Screenshot grounding data

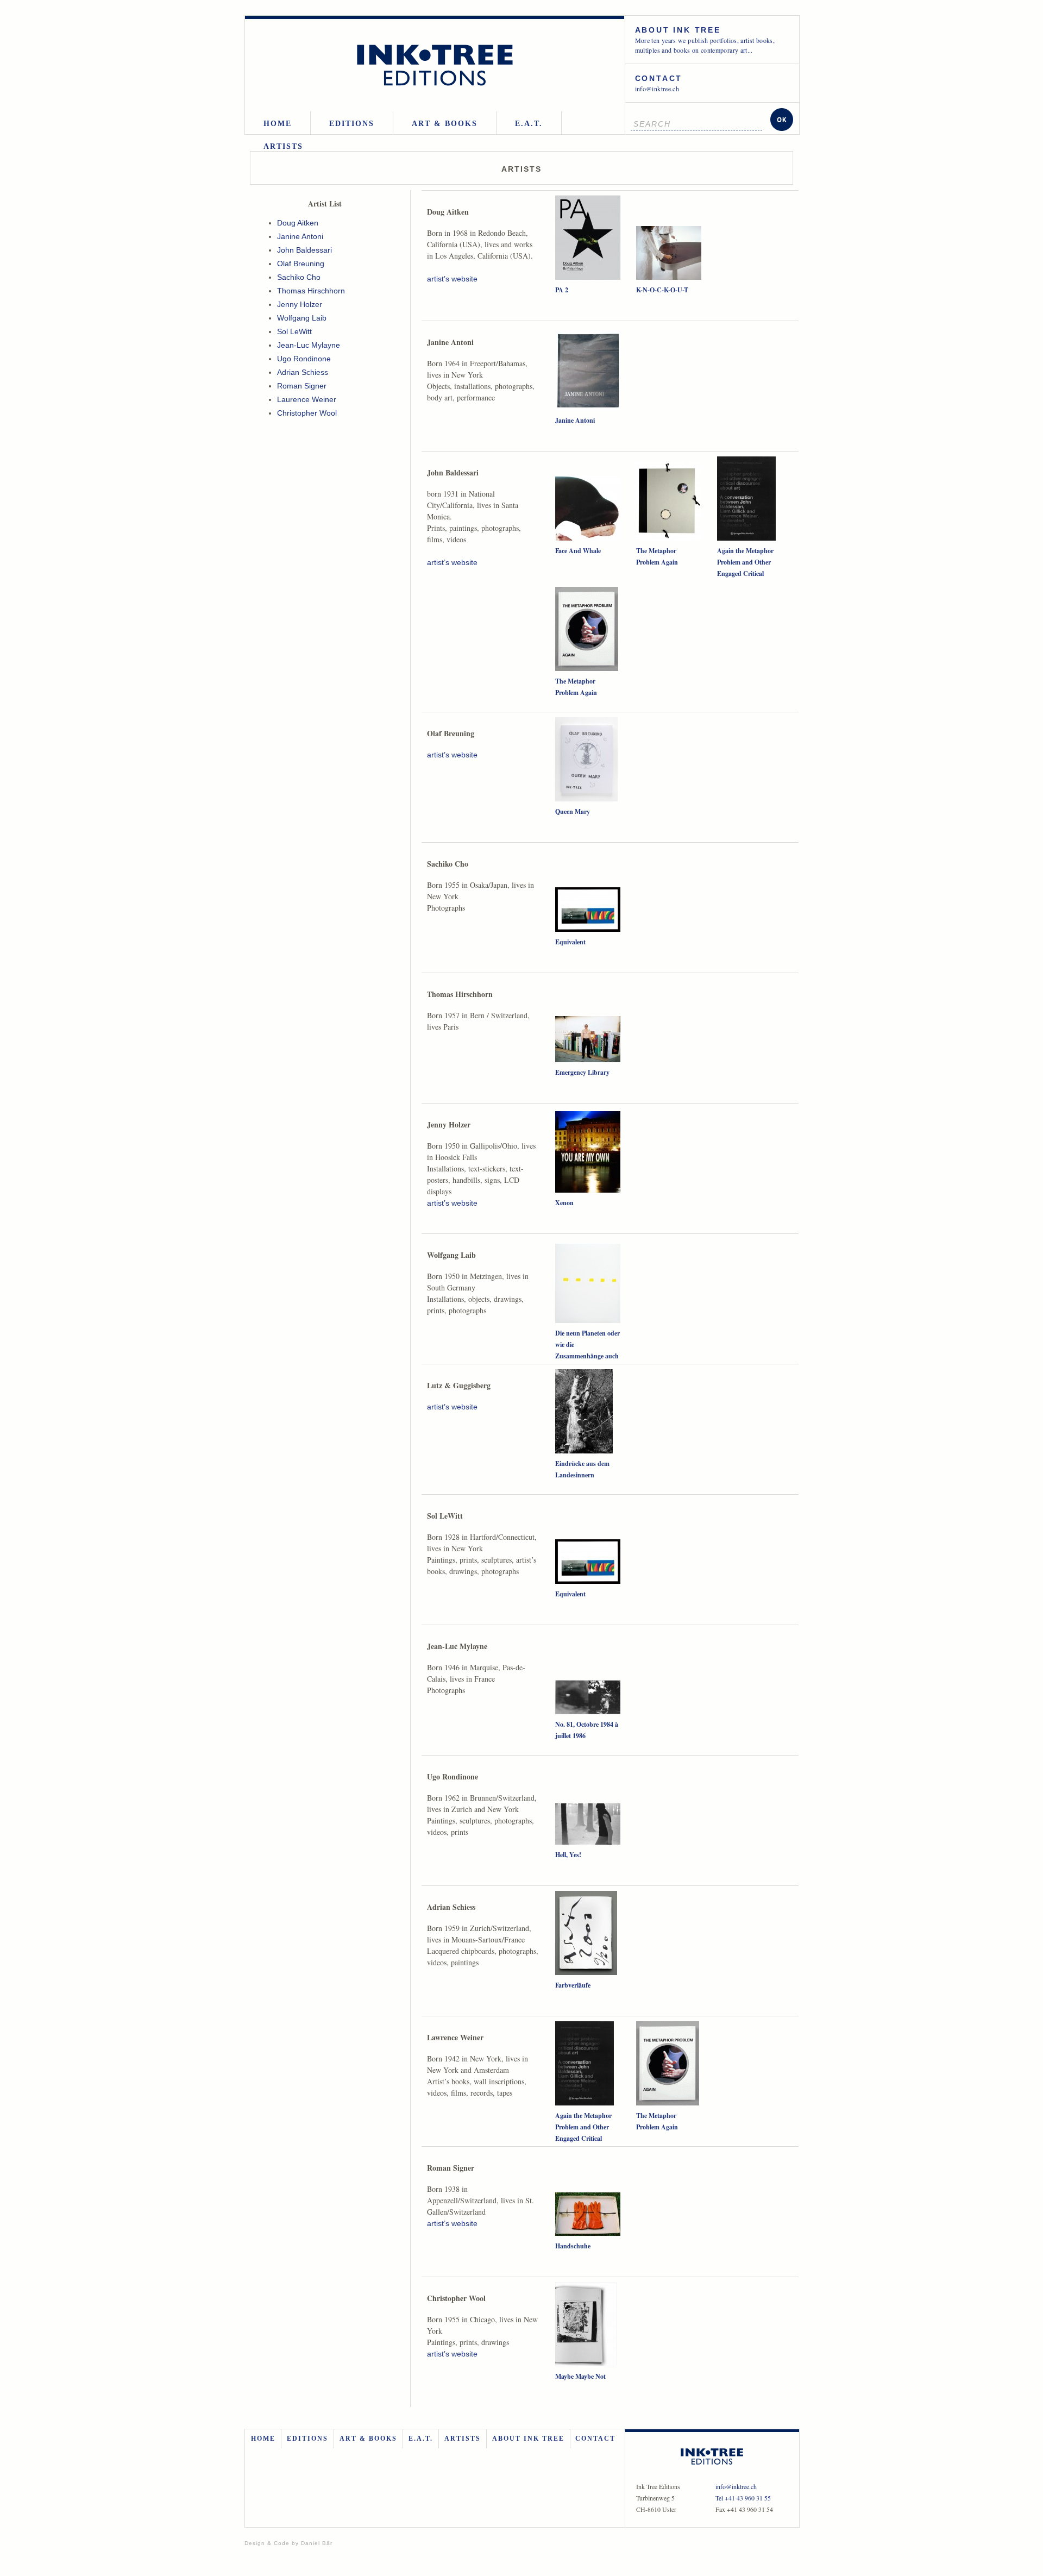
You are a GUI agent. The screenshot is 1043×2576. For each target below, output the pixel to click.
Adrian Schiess (302, 372)
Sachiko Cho (299, 277)
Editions (351, 124)
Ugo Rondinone (304, 358)
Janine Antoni (300, 236)
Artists (283, 146)
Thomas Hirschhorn (311, 290)
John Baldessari (304, 250)
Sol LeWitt (294, 331)
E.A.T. (529, 124)
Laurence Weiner (306, 399)
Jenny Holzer (299, 304)
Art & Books (444, 124)
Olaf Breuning (300, 263)
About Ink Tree (528, 2438)
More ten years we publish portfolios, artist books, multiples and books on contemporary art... (705, 40)
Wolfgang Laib (301, 318)
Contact (595, 2438)
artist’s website (452, 278)
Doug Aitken (297, 222)
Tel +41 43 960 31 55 (743, 2497)
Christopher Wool (307, 413)
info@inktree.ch (659, 83)
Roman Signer (301, 385)
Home (277, 124)
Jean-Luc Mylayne (308, 345)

PROBLEM REQUIREMENTS
Copy out exactly the lines running from the line with "Adrian Schiess (302, 372)" to the end of the records, inclusive.

ANSWER BOX
Adrian Schiess (302, 372)
Sachiko Cho (299, 277)
Editions (351, 124)
Ugo Rondinone (304, 358)
Janine Antoni (300, 236)
Artists (283, 146)
Thomas Hirschhorn (311, 290)
John Baldessari (304, 250)
Sol LeWitt (294, 331)
E.A.T. (529, 124)
Laurence Weiner (306, 399)
Jenny Holzer (299, 304)
Art & Books (444, 124)
Olaf Breuning (300, 263)
About Ink Tree (528, 2438)
More ten years we publish portfolios, artist books, multiples and books on contemporary art... (705, 40)
Wolfgang Laib (301, 318)
Contact (595, 2438)
artist’s website (452, 278)
Doug Aitken (297, 222)
Tel +41 43 960 31 55 (743, 2497)
Christopher Wool (307, 413)
info@inktree.ch (659, 83)
Roman Signer (301, 385)
Home (277, 124)
Jean-Luc Mylayne (308, 345)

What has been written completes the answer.